What to do: Retype every entry below exactly as it stands.

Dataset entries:

########

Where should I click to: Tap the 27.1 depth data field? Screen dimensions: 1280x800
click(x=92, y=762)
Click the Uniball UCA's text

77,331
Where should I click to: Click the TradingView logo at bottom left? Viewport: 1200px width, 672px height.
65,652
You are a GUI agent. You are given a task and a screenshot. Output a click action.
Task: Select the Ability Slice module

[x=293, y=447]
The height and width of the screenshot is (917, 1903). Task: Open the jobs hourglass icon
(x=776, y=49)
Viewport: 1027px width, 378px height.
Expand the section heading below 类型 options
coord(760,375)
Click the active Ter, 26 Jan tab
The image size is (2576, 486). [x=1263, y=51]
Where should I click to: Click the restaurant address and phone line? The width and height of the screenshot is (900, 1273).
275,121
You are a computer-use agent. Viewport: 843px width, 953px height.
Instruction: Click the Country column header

########

Your response:
Where should I click to: Tap the 27.1 depth data field? Screen dimensions: 1280x800
click(x=92, y=762)
Click the Uniball UCA's text

77,331
Where should I click to: Click the TradingView logo at bottom left? Viewport: 1200px width, 672px height.
65,652
You are a GUI agent. You are given a task and a screenshot. Output a click action.
Task: Select the Ability Slice module

[x=293, y=447]
The height and width of the screenshot is (917, 1903). Task: Open the jobs hourglass icon
(x=776, y=49)
Viewport: 1027px width, 378px height.
Expand the section heading below 类型 options
coord(760,375)
Click the active Ter, 26 Jan tab
The image size is (2576, 486). [x=1263, y=51]
Where should I click to: Click the restaurant address and phone line? The width and height of the screenshot is (900, 1273).
275,121
You are a computer-use agent. Viewport: 843px width, 953px height.
Instruction: Click the Country column header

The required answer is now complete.